• [TASK OBJECTIVE]
Extract exactly those lines that lie between the start of the material and the line with "Collapse the Devices search type list", including both boundary lines and no others.

====== DATASET ======

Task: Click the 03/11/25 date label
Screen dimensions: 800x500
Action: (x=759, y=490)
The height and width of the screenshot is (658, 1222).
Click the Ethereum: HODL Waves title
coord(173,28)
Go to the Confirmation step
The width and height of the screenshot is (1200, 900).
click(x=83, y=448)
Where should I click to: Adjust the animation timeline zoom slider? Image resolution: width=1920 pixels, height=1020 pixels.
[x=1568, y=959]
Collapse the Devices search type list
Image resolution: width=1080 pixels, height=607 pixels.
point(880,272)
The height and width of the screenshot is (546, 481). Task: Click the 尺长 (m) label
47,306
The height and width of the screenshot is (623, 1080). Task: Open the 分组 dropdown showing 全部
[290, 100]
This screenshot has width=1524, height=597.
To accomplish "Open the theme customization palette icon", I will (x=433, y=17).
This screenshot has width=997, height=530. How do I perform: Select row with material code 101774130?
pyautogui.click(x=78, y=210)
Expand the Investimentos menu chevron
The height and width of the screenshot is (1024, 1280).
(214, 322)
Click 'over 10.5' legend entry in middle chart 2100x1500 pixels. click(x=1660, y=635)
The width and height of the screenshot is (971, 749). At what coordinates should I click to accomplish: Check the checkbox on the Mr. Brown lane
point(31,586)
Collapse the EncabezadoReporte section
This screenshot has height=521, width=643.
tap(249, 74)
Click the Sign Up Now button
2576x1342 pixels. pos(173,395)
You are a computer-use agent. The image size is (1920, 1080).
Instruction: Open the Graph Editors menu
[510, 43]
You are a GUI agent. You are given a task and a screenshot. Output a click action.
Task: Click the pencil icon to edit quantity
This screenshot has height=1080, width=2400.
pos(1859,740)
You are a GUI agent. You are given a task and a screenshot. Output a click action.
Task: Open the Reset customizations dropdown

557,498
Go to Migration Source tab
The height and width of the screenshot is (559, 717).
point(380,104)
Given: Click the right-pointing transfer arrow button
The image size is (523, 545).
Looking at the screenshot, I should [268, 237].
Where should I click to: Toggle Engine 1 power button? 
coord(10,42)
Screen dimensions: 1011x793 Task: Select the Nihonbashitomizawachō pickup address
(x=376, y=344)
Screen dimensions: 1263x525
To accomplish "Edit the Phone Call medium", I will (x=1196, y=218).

======

• [ANSWER TO THE PROBLEM]
Task: Click the 03/11/25 date label
Screen dimensions: 800x500
Action: (x=759, y=490)
The height and width of the screenshot is (658, 1222).
Click the Ethereum: HODL Waves title
coord(173,28)
Go to the Confirmation step
The width and height of the screenshot is (1200, 900).
click(x=83, y=448)
Where should I click to: Adjust the animation timeline zoom slider? Image resolution: width=1920 pixels, height=1020 pixels.
[x=1568, y=959]
Collapse the Devices search type list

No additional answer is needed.